= Assigned task =
Return every line below exactly.

= Exercise input =
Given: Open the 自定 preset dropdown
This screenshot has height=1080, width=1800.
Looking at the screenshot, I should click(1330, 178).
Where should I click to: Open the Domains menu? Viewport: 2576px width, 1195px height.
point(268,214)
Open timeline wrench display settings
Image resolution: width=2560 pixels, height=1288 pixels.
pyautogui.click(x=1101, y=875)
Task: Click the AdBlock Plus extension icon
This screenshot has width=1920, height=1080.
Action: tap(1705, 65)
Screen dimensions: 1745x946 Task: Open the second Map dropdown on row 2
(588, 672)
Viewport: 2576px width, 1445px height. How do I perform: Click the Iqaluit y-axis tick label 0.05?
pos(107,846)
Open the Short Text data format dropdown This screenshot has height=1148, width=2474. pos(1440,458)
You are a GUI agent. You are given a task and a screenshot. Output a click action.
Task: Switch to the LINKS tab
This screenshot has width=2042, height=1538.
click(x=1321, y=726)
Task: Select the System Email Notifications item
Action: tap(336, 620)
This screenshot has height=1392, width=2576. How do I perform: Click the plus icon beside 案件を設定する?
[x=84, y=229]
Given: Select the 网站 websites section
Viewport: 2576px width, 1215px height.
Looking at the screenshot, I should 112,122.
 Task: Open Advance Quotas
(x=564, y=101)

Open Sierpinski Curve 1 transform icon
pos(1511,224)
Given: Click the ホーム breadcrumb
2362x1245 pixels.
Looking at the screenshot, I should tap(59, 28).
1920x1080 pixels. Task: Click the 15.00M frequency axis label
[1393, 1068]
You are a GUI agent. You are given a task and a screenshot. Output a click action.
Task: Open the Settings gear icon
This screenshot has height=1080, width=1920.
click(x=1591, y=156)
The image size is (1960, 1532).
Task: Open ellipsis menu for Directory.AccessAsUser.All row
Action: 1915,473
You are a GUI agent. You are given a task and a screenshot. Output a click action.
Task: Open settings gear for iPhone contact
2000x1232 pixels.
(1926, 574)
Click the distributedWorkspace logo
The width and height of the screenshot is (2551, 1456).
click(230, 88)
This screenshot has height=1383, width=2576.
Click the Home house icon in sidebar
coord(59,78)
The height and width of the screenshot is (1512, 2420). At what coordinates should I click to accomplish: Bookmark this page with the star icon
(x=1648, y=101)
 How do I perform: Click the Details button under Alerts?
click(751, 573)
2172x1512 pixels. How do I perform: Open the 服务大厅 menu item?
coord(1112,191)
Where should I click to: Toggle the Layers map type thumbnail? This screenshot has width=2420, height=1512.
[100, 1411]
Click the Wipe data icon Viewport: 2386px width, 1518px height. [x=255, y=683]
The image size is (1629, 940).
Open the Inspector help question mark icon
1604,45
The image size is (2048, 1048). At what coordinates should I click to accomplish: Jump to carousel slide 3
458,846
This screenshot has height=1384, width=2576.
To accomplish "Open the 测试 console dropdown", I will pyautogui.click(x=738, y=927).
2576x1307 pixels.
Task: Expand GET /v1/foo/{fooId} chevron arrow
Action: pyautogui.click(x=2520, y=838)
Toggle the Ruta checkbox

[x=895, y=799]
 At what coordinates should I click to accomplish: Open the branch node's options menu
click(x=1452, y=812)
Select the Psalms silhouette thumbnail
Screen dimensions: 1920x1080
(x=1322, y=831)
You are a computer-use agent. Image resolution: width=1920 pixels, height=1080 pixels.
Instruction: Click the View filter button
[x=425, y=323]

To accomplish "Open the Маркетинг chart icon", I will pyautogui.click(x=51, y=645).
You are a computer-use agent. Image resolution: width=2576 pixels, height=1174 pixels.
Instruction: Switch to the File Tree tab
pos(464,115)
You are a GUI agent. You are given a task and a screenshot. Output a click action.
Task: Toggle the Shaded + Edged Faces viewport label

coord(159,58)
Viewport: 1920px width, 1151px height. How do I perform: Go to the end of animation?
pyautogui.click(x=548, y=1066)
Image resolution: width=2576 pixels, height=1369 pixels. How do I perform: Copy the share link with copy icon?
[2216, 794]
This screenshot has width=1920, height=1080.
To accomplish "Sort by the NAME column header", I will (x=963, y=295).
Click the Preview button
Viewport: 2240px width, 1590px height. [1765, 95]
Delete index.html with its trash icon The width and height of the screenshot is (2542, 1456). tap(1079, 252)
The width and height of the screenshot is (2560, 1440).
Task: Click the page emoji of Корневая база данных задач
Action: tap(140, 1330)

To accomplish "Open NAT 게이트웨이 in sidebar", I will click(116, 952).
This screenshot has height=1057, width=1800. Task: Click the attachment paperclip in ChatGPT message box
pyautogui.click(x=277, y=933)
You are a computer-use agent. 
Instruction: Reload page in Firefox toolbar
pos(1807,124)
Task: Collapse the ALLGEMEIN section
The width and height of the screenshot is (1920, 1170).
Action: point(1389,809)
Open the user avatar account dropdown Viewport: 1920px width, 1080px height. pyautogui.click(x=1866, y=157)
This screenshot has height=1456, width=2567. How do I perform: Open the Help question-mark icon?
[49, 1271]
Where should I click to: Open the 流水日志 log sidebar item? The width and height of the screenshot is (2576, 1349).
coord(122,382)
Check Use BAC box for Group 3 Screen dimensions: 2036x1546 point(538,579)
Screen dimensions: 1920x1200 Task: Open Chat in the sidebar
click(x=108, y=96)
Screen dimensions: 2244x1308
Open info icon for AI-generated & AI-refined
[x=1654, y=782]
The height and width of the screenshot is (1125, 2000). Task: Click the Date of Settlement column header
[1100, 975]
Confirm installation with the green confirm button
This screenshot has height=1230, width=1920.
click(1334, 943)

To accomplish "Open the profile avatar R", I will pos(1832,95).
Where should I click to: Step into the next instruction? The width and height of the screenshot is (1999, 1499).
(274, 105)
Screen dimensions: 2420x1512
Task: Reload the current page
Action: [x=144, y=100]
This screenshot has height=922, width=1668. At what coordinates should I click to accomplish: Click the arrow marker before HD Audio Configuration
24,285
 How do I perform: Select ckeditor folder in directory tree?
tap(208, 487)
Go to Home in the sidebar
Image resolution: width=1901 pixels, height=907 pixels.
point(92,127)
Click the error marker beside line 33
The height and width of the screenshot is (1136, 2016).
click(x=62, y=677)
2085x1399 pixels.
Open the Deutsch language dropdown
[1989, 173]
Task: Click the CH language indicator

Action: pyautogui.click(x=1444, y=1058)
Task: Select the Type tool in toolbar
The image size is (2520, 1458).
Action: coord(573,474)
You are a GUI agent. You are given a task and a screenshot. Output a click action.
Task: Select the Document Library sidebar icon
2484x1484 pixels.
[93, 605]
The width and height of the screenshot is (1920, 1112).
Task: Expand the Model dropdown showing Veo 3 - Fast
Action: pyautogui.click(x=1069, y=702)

= Exercise result =
Given: Open the 自定 preset dropdown
This screenshot has height=1080, width=1800.
Looking at the screenshot, I should click(1330, 178).
Where should I click to: Open the Domains menu? Viewport: 2576px width, 1195px height.
point(268,214)
Open timeline wrench display settings
Image resolution: width=2560 pixels, height=1288 pixels.
pyautogui.click(x=1101, y=875)
Task: Click the AdBlock Plus extension icon
This screenshot has width=1920, height=1080.
Action: tap(1705, 65)
Screen dimensions: 1745x946 Task: Open the second Map dropdown on row 2
(588, 672)
Viewport: 2576px width, 1445px height. How do I perform: Click the Iqaluit y-axis tick label 0.05?
pos(107,846)
Open the Short Text data format dropdown This screenshot has height=1148, width=2474. pos(1440,458)
You are a GUI agent. You are given a task and a screenshot. Output a click action.
Task: Switch to the LINKS tab
This screenshot has width=2042, height=1538.
click(x=1321, y=726)
Task: Select the System Email Notifications item
Action: tap(336, 620)
This screenshot has height=1392, width=2576. How do I perform: Click the plus icon beside 案件を設定する?
[x=84, y=229]
Given: Select the 网站 websites section
Viewport: 2576px width, 1215px height.
Looking at the screenshot, I should 112,122.
 Task: Open Advance Quotas
(x=564, y=101)

Open Sierpinski Curve 1 transform icon
pos(1511,224)
Given: Click the ホーム breadcrumb
2362x1245 pixels.
Looking at the screenshot, I should tap(59, 28).
1920x1080 pixels. Task: Click the 15.00M frequency axis label
[1393, 1068]
You are a GUI agent. You are given a task and a screenshot. Output a click action.
Task: Open the Settings gear icon
This screenshot has height=1080, width=1920.
click(x=1591, y=156)
The image size is (1960, 1532).
Task: Open ellipsis menu for Directory.AccessAsUser.All row
Action: 1915,473
You are a GUI agent. You are given a task and a screenshot. Output a click action.
Task: Open settings gear for iPhone contact
2000x1232 pixels.
(1926, 574)
Click the distributedWorkspace logo
The width and height of the screenshot is (2551, 1456).
click(230, 88)
This screenshot has height=1383, width=2576.
Click the Home house icon in sidebar
coord(59,78)
The height and width of the screenshot is (1512, 2420). At what coordinates should I click to accomplish: Bookmark this page with the star icon
(x=1648, y=101)
 How do I perform: Click the Details button under Alerts?
click(751, 573)
2172x1512 pixels. How do I perform: Open the 服务大厅 menu item?
coord(1112,191)
Where should I click to: Toggle the Layers map type thumbnail? This screenshot has width=2420, height=1512.
[100, 1411]
Click the Wipe data icon Viewport: 2386px width, 1518px height. [x=255, y=683]
The image size is (1629, 940).
Open the Inspector help question mark icon
1604,45
The image size is (2048, 1048). At what coordinates should I click to accomplish: Jump to carousel slide 3
458,846
This screenshot has height=1384, width=2576.
To accomplish "Open the 测试 console dropdown", I will pyautogui.click(x=738, y=927).
2576x1307 pixels.
Task: Expand GET /v1/foo/{fooId} chevron arrow
Action: pyautogui.click(x=2520, y=838)
Toggle the Ruta checkbox

[x=895, y=799]
 At what coordinates should I click to accomplish: Open the branch node's options menu
click(x=1452, y=812)
Select the Psalms silhouette thumbnail
Screen dimensions: 1920x1080
(x=1322, y=831)
You are a computer-use agent. Image resolution: width=1920 pixels, height=1080 pixels.
Instruction: Click the View filter button
[x=425, y=323]

To accomplish "Open the Маркетинг chart icon", I will pyautogui.click(x=51, y=645).
You are a computer-use agent. Image resolution: width=2576 pixels, height=1174 pixels.
Instruction: Switch to the File Tree tab
pos(464,115)
You are a GUI agent. You are given a task and a screenshot. Output a click action.
Task: Toggle the Shaded + Edged Faces viewport label

coord(159,58)
Viewport: 1920px width, 1151px height. How do I perform: Go to the end of animation?
pyautogui.click(x=548, y=1066)
Image resolution: width=2576 pixels, height=1369 pixels. How do I perform: Copy the share link with copy icon?
[2216, 794]
This screenshot has width=1920, height=1080.
To accomplish "Sort by the NAME column header", I will (x=963, y=295).
Click the Preview button
Viewport: 2240px width, 1590px height. [1765, 95]
Delete index.html with its trash icon The width and height of the screenshot is (2542, 1456). tap(1079, 252)
The width and height of the screenshot is (2560, 1440).
Task: Click the page emoji of Корневая база данных задач
Action: tap(140, 1330)

To accomplish "Open NAT 게이트웨이 in sidebar", I will click(116, 952).
This screenshot has height=1057, width=1800. Task: Click the attachment paperclip in ChatGPT message box
pyautogui.click(x=277, y=933)
You are a computer-use agent. 
Instruction: Reload page in Firefox toolbar
pos(1807,124)
Task: Collapse the ALLGEMEIN section
The width and height of the screenshot is (1920, 1170).
Action: point(1389,809)
Open the user avatar account dropdown Viewport: 1920px width, 1080px height. pyautogui.click(x=1866, y=157)
This screenshot has height=1456, width=2567. How do I perform: Open the Help question-mark icon?
[49, 1271]
Where should I click to: Open the 流水日志 log sidebar item? The width and height of the screenshot is (2576, 1349).
coord(122,382)
Check Use BAC box for Group 3 Screen dimensions: 2036x1546 point(538,579)
Screen dimensions: 1920x1200 Task: Open Chat in the sidebar
click(x=108, y=96)
Screen dimensions: 2244x1308
Open info icon for AI-generated & AI-refined
[x=1654, y=782]
The height and width of the screenshot is (1125, 2000). Task: Click the Date of Settlement column header
[1100, 975]
Confirm installation with the green confirm button
This screenshot has height=1230, width=1920.
click(1334, 943)

To accomplish "Open the profile avatar R", I will pos(1832,95).
Where should I click to: Step into the next instruction? The width and height of the screenshot is (1999, 1499).
(274, 105)
Screen dimensions: 2420x1512
Task: Reload the current page
Action: [x=144, y=100]
This screenshot has height=922, width=1668. At what coordinates should I click to accomplish: Click the arrow marker before HD Audio Configuration
24,285
 How do I perform: Select ckeditor folder in directory tree?
tap(208, 487)
Go to Home in the sidebar
Image resolution: width=1901 pixels, height=907 pixels.
point(92,127)
Click the error marker beside line 33
The height and width of the screenshot is (1136, 2016).
click(x=62, y=677)
2085x1399 pixels.
Open the Deutsch language dropdown
[1989, 173]
Task: Click the CH language indicator

Action: pyautogui.click(x=1444, y=1058)
Task: Select the Type tool in toolbar
The image size is (2520, 1458).
Action: coord(573,474)
You are a GUI agent. You are given a task and a screenshot. Output a click action.
Task: Select the Document Library sidebar icon
2484x1484 pixels.
[93, 605]
The width and height of the screenshot is (1920, 1112).
Task: Expand the Model dropdown showing Veo 3 - Fast
Action: pyautogui.click(x=1069, y=702)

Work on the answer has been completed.